▶ [Task to complete]
Please repeat every entry, keeping each one exactly the same.
** Data follows **
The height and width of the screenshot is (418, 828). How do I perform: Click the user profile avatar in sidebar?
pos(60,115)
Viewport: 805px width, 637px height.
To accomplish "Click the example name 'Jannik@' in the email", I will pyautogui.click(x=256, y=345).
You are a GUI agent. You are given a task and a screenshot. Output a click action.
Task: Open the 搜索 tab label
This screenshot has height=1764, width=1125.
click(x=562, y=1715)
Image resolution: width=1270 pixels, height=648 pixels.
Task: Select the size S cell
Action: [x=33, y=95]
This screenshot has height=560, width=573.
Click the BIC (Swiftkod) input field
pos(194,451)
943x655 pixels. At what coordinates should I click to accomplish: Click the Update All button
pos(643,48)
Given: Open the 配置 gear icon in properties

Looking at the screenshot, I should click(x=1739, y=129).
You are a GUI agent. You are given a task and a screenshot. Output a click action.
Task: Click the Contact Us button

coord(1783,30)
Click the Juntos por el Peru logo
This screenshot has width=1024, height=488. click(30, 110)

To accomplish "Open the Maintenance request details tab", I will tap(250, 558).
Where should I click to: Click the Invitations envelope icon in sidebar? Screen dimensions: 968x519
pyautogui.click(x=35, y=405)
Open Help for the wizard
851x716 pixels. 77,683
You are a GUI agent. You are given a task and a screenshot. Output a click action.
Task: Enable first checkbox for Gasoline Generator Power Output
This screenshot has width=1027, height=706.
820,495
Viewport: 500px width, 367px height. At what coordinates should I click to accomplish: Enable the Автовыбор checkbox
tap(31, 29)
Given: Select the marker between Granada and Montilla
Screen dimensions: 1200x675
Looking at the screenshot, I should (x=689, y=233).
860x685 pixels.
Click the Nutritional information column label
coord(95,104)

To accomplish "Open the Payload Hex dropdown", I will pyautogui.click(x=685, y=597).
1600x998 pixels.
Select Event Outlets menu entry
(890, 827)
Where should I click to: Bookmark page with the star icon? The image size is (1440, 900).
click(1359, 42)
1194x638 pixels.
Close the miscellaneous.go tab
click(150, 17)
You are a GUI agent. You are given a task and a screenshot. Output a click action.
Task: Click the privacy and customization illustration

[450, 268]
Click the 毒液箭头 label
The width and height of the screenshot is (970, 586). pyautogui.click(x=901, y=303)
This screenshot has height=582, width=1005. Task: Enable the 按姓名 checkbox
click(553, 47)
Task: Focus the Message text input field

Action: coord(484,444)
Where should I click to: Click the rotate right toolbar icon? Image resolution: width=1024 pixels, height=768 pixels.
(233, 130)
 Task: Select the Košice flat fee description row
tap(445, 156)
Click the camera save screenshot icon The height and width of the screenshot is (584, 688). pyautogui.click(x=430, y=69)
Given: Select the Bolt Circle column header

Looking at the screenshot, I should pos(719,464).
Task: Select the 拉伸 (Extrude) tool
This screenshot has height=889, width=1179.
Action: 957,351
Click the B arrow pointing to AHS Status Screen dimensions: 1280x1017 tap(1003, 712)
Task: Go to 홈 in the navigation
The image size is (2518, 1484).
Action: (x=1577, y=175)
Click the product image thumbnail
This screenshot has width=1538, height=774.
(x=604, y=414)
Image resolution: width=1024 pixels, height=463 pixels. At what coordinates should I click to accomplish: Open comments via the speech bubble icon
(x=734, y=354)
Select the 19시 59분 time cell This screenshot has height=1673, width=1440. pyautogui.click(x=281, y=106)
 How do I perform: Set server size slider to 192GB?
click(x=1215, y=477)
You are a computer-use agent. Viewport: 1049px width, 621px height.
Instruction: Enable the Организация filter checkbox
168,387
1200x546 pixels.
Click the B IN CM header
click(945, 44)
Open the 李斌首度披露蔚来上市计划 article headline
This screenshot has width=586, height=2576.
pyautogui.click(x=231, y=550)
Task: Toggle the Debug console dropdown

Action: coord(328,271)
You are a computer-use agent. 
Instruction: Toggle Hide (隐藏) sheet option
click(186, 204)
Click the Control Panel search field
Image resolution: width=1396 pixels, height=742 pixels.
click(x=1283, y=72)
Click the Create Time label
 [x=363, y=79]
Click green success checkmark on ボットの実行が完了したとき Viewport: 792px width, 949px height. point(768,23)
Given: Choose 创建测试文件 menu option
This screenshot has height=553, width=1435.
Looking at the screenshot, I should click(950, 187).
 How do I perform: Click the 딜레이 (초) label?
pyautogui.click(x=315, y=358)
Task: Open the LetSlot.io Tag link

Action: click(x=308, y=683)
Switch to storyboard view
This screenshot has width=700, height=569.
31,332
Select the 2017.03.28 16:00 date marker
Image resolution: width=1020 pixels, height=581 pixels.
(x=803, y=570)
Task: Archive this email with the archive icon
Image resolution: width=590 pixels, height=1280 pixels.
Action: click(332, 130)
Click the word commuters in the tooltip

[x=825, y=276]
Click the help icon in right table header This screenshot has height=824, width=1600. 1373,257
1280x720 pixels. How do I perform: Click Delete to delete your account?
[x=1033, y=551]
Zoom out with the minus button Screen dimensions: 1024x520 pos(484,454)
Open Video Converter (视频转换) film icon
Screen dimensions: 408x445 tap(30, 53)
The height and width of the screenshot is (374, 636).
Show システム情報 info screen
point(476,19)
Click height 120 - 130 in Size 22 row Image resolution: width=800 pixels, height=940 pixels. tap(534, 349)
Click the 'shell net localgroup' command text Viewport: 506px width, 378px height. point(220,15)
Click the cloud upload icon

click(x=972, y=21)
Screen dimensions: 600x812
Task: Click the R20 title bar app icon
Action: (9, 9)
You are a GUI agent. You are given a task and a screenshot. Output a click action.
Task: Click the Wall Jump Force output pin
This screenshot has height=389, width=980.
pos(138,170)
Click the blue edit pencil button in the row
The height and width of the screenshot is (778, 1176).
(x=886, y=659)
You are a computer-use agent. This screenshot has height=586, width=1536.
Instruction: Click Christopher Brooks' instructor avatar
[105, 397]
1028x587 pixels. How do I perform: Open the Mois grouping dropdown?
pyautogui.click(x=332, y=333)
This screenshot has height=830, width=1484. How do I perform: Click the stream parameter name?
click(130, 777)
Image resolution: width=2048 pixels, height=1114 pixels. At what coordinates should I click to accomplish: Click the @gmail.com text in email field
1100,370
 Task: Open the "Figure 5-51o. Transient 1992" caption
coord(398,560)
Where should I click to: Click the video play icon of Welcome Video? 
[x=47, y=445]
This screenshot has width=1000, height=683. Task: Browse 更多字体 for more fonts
** End of Data **
▶ [Final answer]
The height and width of the screenshot is (418, 828). How do I perform: Click the user profile avatar in sidebar?
pos(60,115)
Viewport: 805px width, 637px height.
To accomplish "Click the example name 'Jannik@' in the email", I will pyautogui.click(x=256, y=345).
You are a GUI agent. You are given a task and a screenshot. Output a click action.
Task: Open the 搜索 tab label
This screenshot has height=1764, width=1125.
click(x=562, y=1715)
Image resolution: width=1270 pixels, height=648 pixels.
Task: Select the size S cell
Action: [x=33, y=95]
This screenshot has height=560, width=573.
Click the BIC (Swiftkod) input field
pos(194,451)
943x655 pixels. At what coordinates should I click to accomplish: Click the Update All button
pos(643,48)
Given: Open the 配置 gear icon in properties

Looking at the screenshot, I should click(x=1739, y=129).
You are a GUI agent. You are given a task and a screenshot. Output a click action.
Task: Click the Contact Us button

coord(1783,30)
Click the Juntos por el Peru logo
This screenshot has width=1024, height=488. click(30, 110)

To accomplish "Open the Maintenance request details tab", I will tap(250, 558).
Where should I click to: Click the Invitations envelope icon in sidebar? Screen dimensions: 968x519
pyautogui.click(x=35, y=405)
Open Help for the wizard
851x716 pixels. 77,683
You are a GUI agent. You are given a task and a screenshot. Output a click action.
Task: Enable first checkbox for Gasoline Generator Power Output
This screenshot has width=1027, height=706.
820,495
Viewport: 500px width, 367px height. At what coordinates should I click to accomplish: Enable the Автовыбор checkbox
tap(31, 29)
Given: Select the marker between Granada and Montilla
Screen dimensions: 1200x675
Looking at the screenshot, I should (x=689, y=233).
860x685 pixels.
Click the Nutritional information column label
coord(95,104)

To accomplish "Open the Payload Hex dropdown", I will pyautogui.click(x=685, y=597).
1600x998 pixels.
Select Event Outlets menu entry
(890, 827)
Where should I click to: Bookmark page with the star icon? The image size is (1440, 900).
click(1359, 42)
1194x638 pixels.
Close the miscellaneous.go tab
click(150, 17)
You are a GUI agent. You are given a task and a screenshot. Output a click action.
Task: Click the privacy and customization illustration

[450, 268]
Click the 毒液箭头 label
The width and height of the screenshot is (970, 586). pyautogui.click(x=901, y=303)
This screenshot has height=582, width=1005. Task: Enable the 按姓名 checkbox
click(553, 47)
Task: Focus the Message text input field

Action: coord(484,444)
Where should I click to: Click the rotate right toolbar icon? Image resolution: width=1024 pixels, height=768 pixels.
(233, 130)
 Task: Select the Košice flat fee description row
tap(445, 156)
Click the camera save screenshot icon The height and width of the screenshot is (584, 688). pyautogui.click(x=430, y=69)
Given: Select the Bolt Circle column header

Looking at the screenshot, I should pos(719,464).
Task: Select the 拉伸 (Extrude) tool
This screenshot has height=889, width=1179.
Action: 957,351
Click the B arrow pointing to AHS Status Screen dimensions: 1280x1017 tap(1003, 712)
Task: Go to 홈 in the navigation
The image size is (2518, 1484).
Action: (x=1577, y=175)
Click the product image thumbnail
This screenshot has width=1538, height=774.
(x=604, y=414)
Image resolution: width=1024 pixels, height=463 pixels. At what coordinates should I click to accomplish: Open comments via the speech bubble icon
(x=734, y=354)
Select the 19시 59분 time cell This screenshot has height=1673, width=1440. pyautogui.click(x=281, y=106)
 How do I perform: Set server size slider to 192GB?
click(x=1215, y=477)
You are a computer-use agent. Viewport: 1049px width, 621px height.
Instruction: Enable the Организация filter checkbox
168,387
1200x546 pixels.
Click the B IN CM header
click(945, 44)
Open the 李斌首度披露蔚来上市计划 article headline
This screenshot has width=586, height=2576.
pyautogui.click(x=231, y=550)
Task: Toggle the Debug console dropdown

Action: coord(328,271)
You are a computer-use agent. 
Instruction: Toggle Hide (隐藏) sheet option
click(186, 204)
Click the Control Panel search field
Image resolution: width=1396 pixels, height=742 pixels.
click(x=1283, y=72)
Click the Create Time label
 [x=363, y=79]
Click green success checkmark on ボットの実行が完了したとき Viewport: 792px width, 949px height. point(768,23)
Given: Choose 创建测试文件 menu option
This screenshot has height=553, width=1435.
Looking at the screenshot, I should click(950, 187).
 How do I perform: Click the 딜레이 (초) label?
pyautogui.click(x=315, y=358)
Task: Open the LetSlot.io Tag link

Action: click(x=308, y=683)
Switch to storyboard view
This screenshot has width=700, height=569.
31,332
Select the 2017.03.28 16:00 date marker
Image resolution: width=1020 pixels, height=581 pixels.
(x=803, y=570)
Task: Archive this email with the archive icon
Image resolution: width=590 pixels, height=1280 pixels.
Action: click(332, 130)
Click the word commuters in the tooltip

[x=825, y=276]
Click the help icon in right table header This screenshot has height=824, width=1600. 1373,257
1280x720 pixels. How do I perform: Click Delete to delete your account?
[x=1033, y=551]
Zoom out with the minus button Screen dimensions: 1024x520 pos(484,454)
Open Video Converter (视频转换) film icon
Screen dimensions: 408x445 tap(30, 53)
The height and width of the screenshot is (374, 636).
Show システム情報 info screen
point(476,19)
Click height 120 - 130 in Size 22 row Image resolution: width=800 pixels, height=940 pixels. tap(534, 349)
Click the 'shell net localgroup' command text Viewport: 506px width, 378px height. point(220,15)
Click the cloud upload icon

click(x=972, y=21)
Screen dimensions: 600x812
Task: Click the R20 title bar app icon
Action: (9, 9)
You are a GUI agent. You are given a task and a screenshot. Output a click action.
Task: Click the Wall Jump Force output pin
This screenshot has height=389, width=980.
pos(138,170)
Click the blue edit pencil button in the row
The height and width of the screenshot is (778, 1176).
(x=886, y=659)
You are a computer-use agent. This screenshot has height=586, width=1536.
Instruction: Click Christopher Brooks' instructor avatar
[105, 397]
1028x587 pixels. How do I perform: Open the Mois grouping dropdown?
pyautogui.click(x=332, y=333)
This screenshot has height=830, width=1484. How do I perform: Click the stream parameter name?
click(130, 777)
Image resolution: width=2048 pixels, height=1114 pixels. At what coordinates should I click to accomplish: Click the @gmail.com text in email field
1100,370
 Task: Open the "Figure 5-51o. Transient 1992" caption
coord(398,560)
Where should I click to: Click the video play icon of Welcome Video? 
[x=47, y=445]
This screenshot has width=1000, height=683. Task: Browse 更多字体 for more fonts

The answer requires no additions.